Prescience is currently used at production scale to solve various challenges faced by OVH, and its alpha version is available to explore for free at OVH Labs. In this blog post, we will introduce Prescience, and walk you through a typical workflow along with its components. An in-depth presentation of the components will be available in future blog posts.
The inception of Prescience
At some point, all Machine Learning projects face the same challenge: how to bridge the gap between a prototype Machine Learning system, and its use in a production context. That was the cornerstone of the development of a Machine Learning platform within OVH.
Production notebooks
More often than not, data scientists design Machine Learning systems that include data processing and model selection within notebooks. If they’re successful, these notebooks are then adapted for production needs by data engineers or developers. This process is usually delicate. It is time-consuming, and must be repeated each time the model or the data processing requires an update. These issues lead to production models that, though ideal when delivered, might drift from the actual problem over time. In practice, it is common for models to never be used in a production capacity, in spite of their quality, just because the data pipeline is too complicated (or boring) to take out of the notebook. As a result, all the data scientists’ work goes to waste.
In light of this, the first problem Prescience needed to solve was how to provide a simple way to deploy and serve models, while allowing monitoring and efficient model management, including (but not limited to) model retraining, model evaluation or model querying through a serving REST API.
Enhanced prototyping
Once the gap between prototyping and production was bridged, the second objective was to shorten the prototyping phase of Machine Learning projects. The base observation is that data scientists’ skills are most crucial when applied to data preparation or feature engineering. Essentially, the data scientist’s job is to properly define the problem. This includes characterising the data, the actual target, and the correct metric for evaluation. Nonetheless, model selection is also a task handled by the data scientist – one which delivers a lot less value from this specialist. Indeed, one of the classics way of finding a good model and its parameters still is to brute-force all possible configurations within a given space. As a result, model selection can be quite painstaking and time-consuming.
Consequently, Prescience needed to provide data scientists with an efficient way to test and evaluate algorithms, which would allow them to focus on adding value to the data and problem definition. This was achieved by adding an optimisation component that, given a configuration space, evaluates and tests the configurations within it, regardless of whether they’ve been tweaked by the data scientist. The architecture being scalable, we can quickly test a significant number of possibilities in this way. The optimisation component also leverages techniques to try and outperform the brute-force approach, through the use of Bayesian optimisation.

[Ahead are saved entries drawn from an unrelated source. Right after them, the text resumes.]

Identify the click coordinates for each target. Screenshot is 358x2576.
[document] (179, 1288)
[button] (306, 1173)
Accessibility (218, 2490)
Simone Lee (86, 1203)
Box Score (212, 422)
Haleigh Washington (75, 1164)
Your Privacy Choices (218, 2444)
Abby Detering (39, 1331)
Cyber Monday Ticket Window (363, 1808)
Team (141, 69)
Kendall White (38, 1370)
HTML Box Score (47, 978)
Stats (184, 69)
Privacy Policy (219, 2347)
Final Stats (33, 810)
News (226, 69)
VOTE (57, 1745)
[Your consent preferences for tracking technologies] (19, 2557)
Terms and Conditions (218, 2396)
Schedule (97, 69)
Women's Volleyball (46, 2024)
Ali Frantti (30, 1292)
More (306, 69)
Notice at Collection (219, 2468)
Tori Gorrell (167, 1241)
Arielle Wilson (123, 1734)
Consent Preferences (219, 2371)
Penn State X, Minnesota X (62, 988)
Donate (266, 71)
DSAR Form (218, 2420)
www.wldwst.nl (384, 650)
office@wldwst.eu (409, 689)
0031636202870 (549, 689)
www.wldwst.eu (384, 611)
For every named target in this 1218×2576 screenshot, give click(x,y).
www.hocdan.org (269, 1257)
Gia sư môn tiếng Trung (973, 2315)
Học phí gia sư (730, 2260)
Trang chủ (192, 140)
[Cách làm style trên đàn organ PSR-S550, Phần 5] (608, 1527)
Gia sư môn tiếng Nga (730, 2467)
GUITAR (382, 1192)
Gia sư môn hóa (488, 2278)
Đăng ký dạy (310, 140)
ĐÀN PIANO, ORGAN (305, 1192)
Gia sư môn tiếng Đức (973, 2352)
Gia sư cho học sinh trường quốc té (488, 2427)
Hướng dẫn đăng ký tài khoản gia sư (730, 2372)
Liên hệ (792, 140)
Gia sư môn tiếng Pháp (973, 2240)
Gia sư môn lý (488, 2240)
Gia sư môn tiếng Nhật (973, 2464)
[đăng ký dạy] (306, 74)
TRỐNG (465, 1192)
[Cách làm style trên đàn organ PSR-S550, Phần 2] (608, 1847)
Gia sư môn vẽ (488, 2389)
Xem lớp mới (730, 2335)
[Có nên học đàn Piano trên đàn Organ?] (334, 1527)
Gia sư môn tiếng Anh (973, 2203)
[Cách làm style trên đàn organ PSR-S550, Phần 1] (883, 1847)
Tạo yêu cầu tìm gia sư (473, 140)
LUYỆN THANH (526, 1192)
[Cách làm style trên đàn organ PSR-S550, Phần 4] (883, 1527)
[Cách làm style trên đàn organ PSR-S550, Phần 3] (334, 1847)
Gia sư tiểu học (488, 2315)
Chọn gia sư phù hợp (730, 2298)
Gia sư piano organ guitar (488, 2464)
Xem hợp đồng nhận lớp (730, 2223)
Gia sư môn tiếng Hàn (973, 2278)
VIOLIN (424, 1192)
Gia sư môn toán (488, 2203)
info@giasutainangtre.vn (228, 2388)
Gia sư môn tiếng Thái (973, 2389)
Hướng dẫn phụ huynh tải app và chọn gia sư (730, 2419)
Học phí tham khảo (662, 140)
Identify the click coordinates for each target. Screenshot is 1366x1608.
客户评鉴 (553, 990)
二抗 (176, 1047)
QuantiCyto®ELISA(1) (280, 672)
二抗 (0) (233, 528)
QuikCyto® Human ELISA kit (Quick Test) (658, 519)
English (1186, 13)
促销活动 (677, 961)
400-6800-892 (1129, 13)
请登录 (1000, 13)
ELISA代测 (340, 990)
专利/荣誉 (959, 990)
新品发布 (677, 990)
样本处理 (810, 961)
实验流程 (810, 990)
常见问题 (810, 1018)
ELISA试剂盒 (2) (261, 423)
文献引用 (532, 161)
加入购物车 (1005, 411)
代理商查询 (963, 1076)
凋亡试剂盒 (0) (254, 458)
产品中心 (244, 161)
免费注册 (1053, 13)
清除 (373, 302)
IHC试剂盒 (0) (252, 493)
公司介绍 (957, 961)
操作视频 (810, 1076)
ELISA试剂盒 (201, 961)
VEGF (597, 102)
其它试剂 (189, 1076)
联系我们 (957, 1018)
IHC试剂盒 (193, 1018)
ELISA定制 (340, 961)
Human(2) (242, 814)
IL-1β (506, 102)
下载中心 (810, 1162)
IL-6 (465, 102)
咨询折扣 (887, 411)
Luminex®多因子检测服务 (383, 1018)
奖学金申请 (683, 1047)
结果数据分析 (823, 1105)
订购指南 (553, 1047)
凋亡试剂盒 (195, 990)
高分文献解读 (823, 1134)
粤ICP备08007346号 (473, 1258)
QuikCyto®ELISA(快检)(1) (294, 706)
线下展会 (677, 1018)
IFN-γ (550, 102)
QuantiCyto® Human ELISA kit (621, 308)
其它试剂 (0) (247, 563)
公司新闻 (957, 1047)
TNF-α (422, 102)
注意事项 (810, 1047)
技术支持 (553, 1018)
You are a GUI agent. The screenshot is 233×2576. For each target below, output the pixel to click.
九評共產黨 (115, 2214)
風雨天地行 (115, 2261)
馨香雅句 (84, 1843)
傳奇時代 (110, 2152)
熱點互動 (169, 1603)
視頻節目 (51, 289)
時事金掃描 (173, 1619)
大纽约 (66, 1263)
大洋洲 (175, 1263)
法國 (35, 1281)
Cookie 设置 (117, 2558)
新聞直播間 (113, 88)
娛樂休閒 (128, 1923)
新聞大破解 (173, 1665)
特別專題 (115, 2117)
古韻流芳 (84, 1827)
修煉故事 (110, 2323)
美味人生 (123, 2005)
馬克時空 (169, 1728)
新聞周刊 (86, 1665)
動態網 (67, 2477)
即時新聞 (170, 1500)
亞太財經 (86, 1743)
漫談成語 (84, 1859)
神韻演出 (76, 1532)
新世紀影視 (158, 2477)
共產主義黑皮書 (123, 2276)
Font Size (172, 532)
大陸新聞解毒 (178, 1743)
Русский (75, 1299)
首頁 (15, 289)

In addition, tested configurations for a given problem are preserved for later use, and to ease the start of the optimisation process.
Widening the possibilities
In a company such as OVH, a lot of concerns can be addressed with Machine Learning techniques. Unfortunately, it is not possible to assign a data scientist to each of these issues, especially if it has not been established whether the investment would be worthwhile. Even though our business specialists have not mastered all Machine Learning techniques, they have an extensive knowledge of the data. Building on this knowledge, they can provide us with a minimal definition of the problem at hand. Automating the previous steps (data preparation and model selection) enables specialists to swiftly evaluate the possible benefits of a Machine Learning approach. It is then possible to adopt a quick-win/quick-fail process for potential projects. If this is successful, we can bring a data scientist into the loop, if necessary.
Prescience also incorporates automated pipeline management, to adapt the raw data to be consumed by Machine Learning algorithms (i.e. preprocessing), then select a well-suited algorithm and its parameters (i.e. model selection), while retaining automatic deployment and monitoring.
Prescience architecture and Machine Learning workflows
Essentially, the Prescience platform is built upon open-source technologies, such as Kubernetes for operations, Spark for data processing, and Scikit-learn, XGBoost, Spark MLlib and Tensorflow for Machine Learning libraries. Most of Prescience’s development involved linking these technologies together. In addition, all intermediate outputs of the system – such as pre-processed data, transformation steps, or models – are serialised using open-source technologies and standards. This prevents users from being tethered to Prescience, in case it ever becomes necessary to use another system.
User interaction with the Prescience platform is made possible through the following elements:
- user interface
- python client
- REST API
Let’s take a look at a typical workflow, and give a brief description of the different components…
Data ingestion
The first step of a Machine Learning workflow is to ingest user data. We currently support three types of source, which will then be extended, depending on usage:
- CSV, the industry standard
- Parquet, which is pretty cool (plus auto-documented and compressed)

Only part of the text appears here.